▶ DIRECTIONS FOR THIS TASK:
Write out all of the records exactly once more and skip the images.

▶ DATA UNDER STUDY:
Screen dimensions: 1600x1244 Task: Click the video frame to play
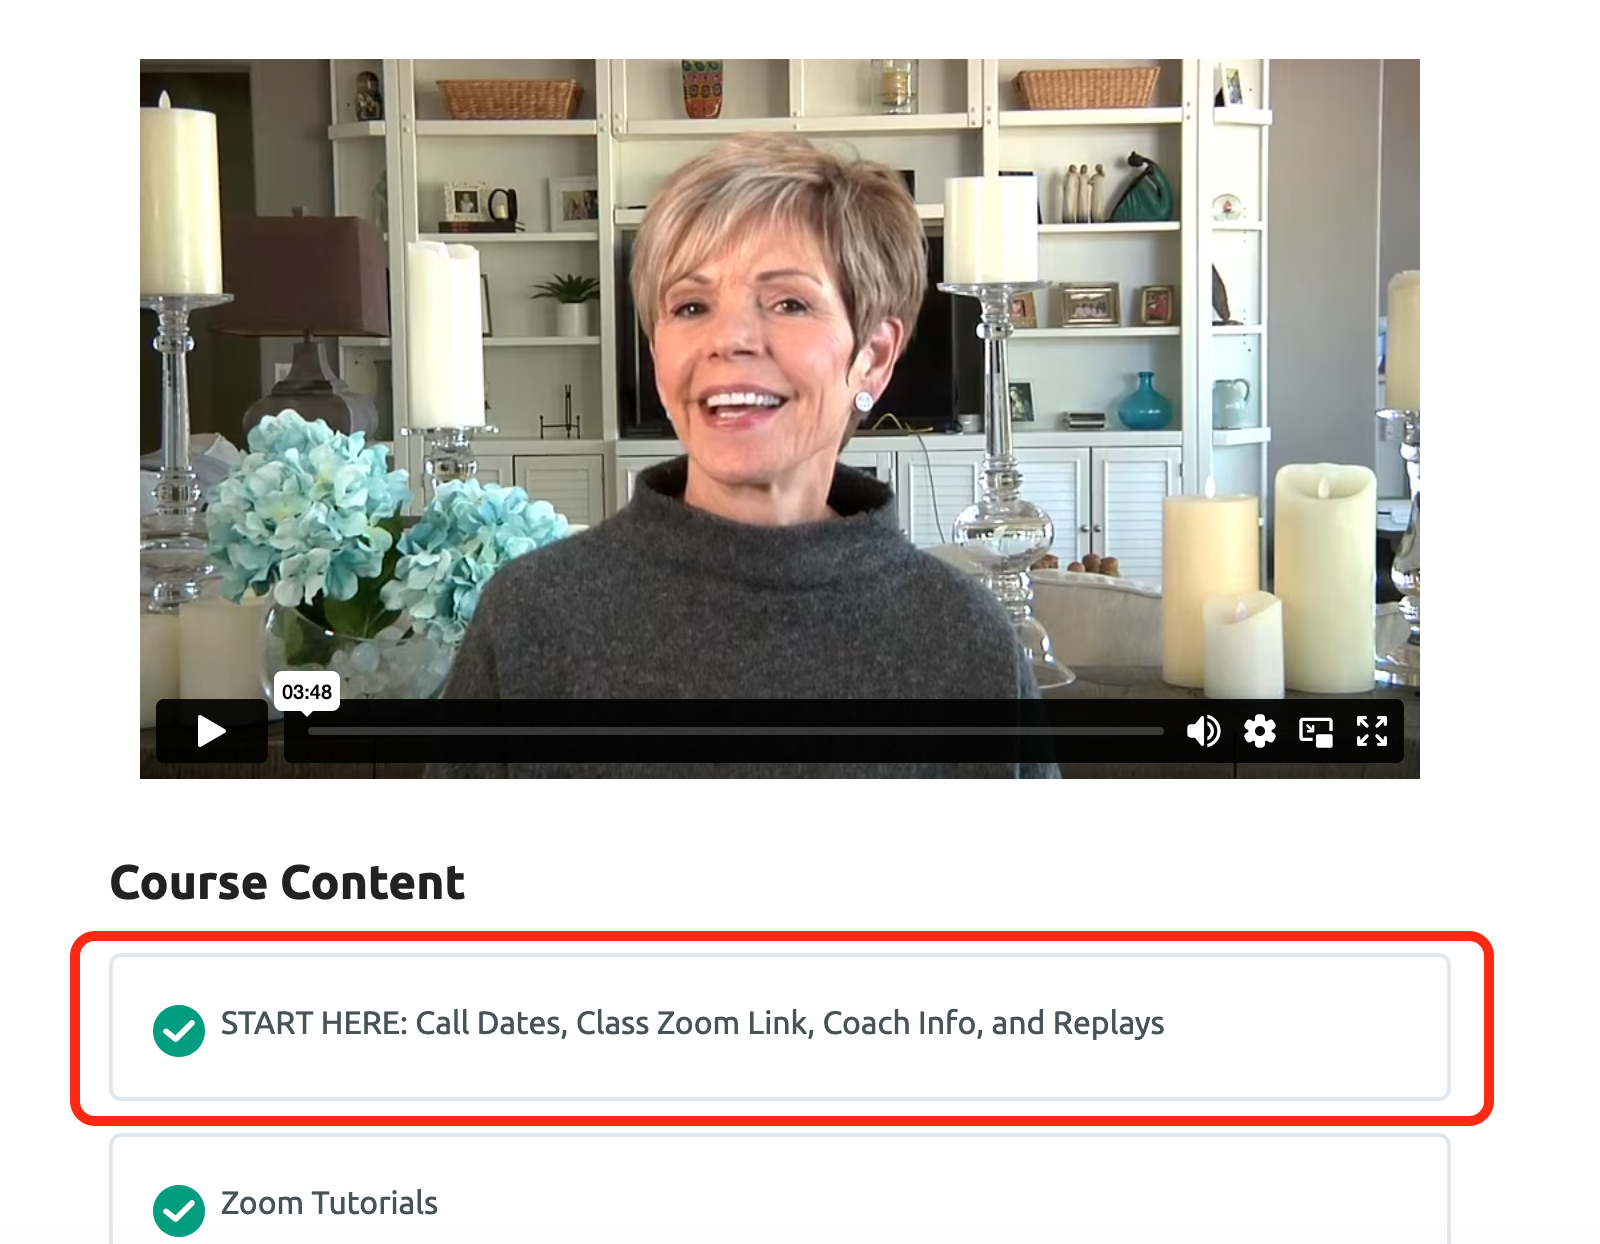(780, 380)
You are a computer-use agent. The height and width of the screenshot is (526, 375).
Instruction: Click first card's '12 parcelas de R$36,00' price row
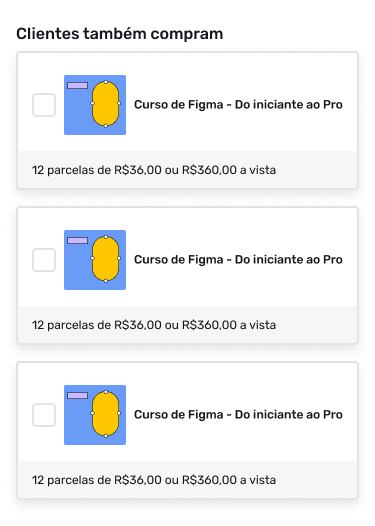[188, 170]
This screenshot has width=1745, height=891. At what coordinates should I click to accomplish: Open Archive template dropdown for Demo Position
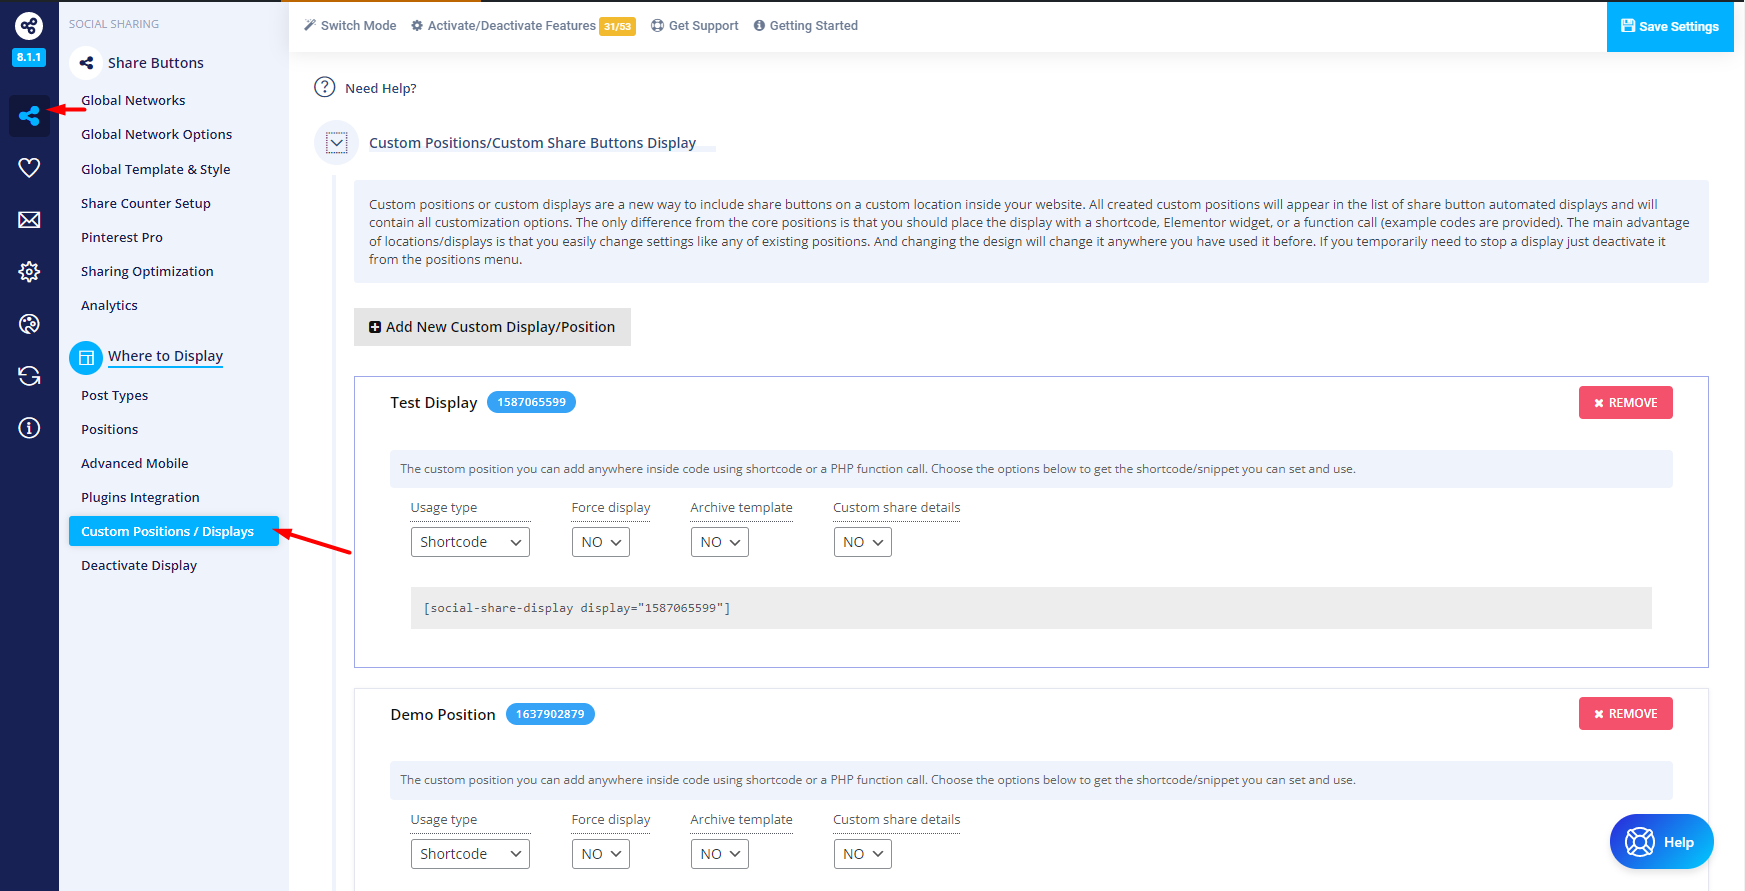pos(719,854)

▶ OUTPUT:
Screen dimensions: 1600x1244 Task: Click the video frame to play
(780, 380)
You are a computer-use agent. The height and width of the screenshot is (526, 375).
Instruction: Click first card's '12 parcelas de R$36,00' price row
[188, 170]
This screenshot has width=1745, height=891. At what coordinates should I click to accomplish: Open Archive template dropdown for Demo Position
pos(719,854)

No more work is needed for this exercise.